Work required: Please return every line below that contains the string "computer".

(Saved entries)
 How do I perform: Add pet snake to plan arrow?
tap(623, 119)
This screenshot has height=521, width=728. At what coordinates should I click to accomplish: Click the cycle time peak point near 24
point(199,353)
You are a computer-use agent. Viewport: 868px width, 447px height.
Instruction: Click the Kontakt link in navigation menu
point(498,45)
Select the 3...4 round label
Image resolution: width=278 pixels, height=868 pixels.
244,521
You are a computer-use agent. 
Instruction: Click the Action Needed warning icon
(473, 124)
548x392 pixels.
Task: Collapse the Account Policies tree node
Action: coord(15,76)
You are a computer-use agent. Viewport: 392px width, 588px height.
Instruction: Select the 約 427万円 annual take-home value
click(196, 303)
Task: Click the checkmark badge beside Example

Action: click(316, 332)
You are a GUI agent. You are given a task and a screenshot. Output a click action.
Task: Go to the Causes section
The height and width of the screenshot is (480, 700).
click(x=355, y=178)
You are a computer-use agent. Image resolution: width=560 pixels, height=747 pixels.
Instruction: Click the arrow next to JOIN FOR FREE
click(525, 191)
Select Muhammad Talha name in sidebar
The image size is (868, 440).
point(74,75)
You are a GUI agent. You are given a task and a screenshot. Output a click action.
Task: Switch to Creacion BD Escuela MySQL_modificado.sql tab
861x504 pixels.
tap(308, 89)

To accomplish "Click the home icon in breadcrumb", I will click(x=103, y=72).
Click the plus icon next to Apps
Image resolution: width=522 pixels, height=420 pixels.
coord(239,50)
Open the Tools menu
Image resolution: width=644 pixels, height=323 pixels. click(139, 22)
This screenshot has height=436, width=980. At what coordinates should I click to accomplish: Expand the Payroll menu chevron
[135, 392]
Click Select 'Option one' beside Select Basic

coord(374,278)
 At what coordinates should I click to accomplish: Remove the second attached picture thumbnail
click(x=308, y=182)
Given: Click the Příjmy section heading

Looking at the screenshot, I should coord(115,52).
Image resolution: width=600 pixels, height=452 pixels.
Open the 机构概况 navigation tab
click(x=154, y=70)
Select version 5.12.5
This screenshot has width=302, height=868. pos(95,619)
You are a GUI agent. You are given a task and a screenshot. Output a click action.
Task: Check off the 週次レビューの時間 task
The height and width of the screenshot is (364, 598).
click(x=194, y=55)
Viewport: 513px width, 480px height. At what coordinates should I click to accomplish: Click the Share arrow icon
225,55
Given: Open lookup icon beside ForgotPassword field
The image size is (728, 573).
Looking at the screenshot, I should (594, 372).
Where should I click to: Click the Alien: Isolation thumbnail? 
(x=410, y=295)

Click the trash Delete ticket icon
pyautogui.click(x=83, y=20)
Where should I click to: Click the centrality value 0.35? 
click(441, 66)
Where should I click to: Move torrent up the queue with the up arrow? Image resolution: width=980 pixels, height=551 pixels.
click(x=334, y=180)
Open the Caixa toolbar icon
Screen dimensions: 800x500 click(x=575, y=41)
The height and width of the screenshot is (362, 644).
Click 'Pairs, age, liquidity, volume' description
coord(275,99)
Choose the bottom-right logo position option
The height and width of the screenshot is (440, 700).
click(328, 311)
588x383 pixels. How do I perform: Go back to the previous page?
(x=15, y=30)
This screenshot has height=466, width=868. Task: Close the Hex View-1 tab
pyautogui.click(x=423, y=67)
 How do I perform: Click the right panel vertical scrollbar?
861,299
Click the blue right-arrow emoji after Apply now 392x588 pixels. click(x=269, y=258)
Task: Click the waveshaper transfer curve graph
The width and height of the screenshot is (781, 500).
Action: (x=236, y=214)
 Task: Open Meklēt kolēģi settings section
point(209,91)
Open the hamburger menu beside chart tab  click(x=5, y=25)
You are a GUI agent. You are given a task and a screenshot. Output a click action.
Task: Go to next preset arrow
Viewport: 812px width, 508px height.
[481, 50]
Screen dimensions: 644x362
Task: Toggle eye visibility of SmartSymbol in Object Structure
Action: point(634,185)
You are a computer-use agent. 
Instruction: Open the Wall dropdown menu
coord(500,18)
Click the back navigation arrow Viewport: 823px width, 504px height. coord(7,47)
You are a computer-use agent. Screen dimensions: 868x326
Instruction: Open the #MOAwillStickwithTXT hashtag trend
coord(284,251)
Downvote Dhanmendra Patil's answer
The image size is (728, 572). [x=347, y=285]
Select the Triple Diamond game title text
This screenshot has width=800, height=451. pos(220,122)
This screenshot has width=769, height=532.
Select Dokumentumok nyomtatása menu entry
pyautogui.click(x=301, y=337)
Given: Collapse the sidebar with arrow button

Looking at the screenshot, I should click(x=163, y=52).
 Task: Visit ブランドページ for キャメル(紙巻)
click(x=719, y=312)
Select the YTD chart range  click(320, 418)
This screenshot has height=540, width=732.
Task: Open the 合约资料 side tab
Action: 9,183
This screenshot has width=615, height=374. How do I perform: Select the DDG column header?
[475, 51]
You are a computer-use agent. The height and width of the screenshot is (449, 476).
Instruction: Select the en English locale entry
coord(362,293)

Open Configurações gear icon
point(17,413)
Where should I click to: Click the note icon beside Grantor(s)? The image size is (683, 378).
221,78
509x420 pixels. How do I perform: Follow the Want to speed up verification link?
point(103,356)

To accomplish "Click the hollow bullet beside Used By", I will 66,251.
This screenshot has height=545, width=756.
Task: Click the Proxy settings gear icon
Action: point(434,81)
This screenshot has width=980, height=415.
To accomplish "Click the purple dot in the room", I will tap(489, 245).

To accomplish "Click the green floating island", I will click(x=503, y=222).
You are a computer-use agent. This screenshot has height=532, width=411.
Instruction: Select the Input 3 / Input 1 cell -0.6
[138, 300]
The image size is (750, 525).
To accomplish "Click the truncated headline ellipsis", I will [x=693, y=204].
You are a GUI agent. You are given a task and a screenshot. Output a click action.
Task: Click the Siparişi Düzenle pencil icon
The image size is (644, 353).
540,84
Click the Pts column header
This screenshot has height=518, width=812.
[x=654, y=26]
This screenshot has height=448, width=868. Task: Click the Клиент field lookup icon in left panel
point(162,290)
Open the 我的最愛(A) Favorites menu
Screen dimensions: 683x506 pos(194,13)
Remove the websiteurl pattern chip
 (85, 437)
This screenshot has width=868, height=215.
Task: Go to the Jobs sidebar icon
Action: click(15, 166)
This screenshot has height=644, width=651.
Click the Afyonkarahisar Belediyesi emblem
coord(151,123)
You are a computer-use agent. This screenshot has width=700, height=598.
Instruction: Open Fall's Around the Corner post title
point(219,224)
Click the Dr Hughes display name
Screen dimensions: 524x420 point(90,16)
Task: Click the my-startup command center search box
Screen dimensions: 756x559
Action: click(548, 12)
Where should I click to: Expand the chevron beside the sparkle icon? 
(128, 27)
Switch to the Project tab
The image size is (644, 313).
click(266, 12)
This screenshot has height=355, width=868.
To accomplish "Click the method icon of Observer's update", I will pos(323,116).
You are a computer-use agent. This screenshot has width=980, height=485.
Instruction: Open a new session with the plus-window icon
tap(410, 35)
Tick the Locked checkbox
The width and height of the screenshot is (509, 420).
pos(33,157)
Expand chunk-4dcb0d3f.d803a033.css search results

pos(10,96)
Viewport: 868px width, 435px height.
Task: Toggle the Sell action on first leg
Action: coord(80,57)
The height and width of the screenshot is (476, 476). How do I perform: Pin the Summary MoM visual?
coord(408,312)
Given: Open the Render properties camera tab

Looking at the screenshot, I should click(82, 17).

Written answer:
You are a computer-use agent. Viewport: 868px width, 447px height.
You are a computer-use agent. 
You are a computer-use agent. Viewport: 392px width, 588px height.
You are a computer-use agent. Image resolution: width=560 pixels, height=747 pixels.
You are a computer-use agent. 
You are a computer-use agent. Screen dimensions: 868x326
You are a computer-use agent. The height and width of the screenshot is (449, 476).
You are a computer-use agent. This screenshot has height=532, width=411.
You are a computer-use agent. This screenshot has width=700, height=598.
You are a computer-use agent. This screenshot has width=980, height=485.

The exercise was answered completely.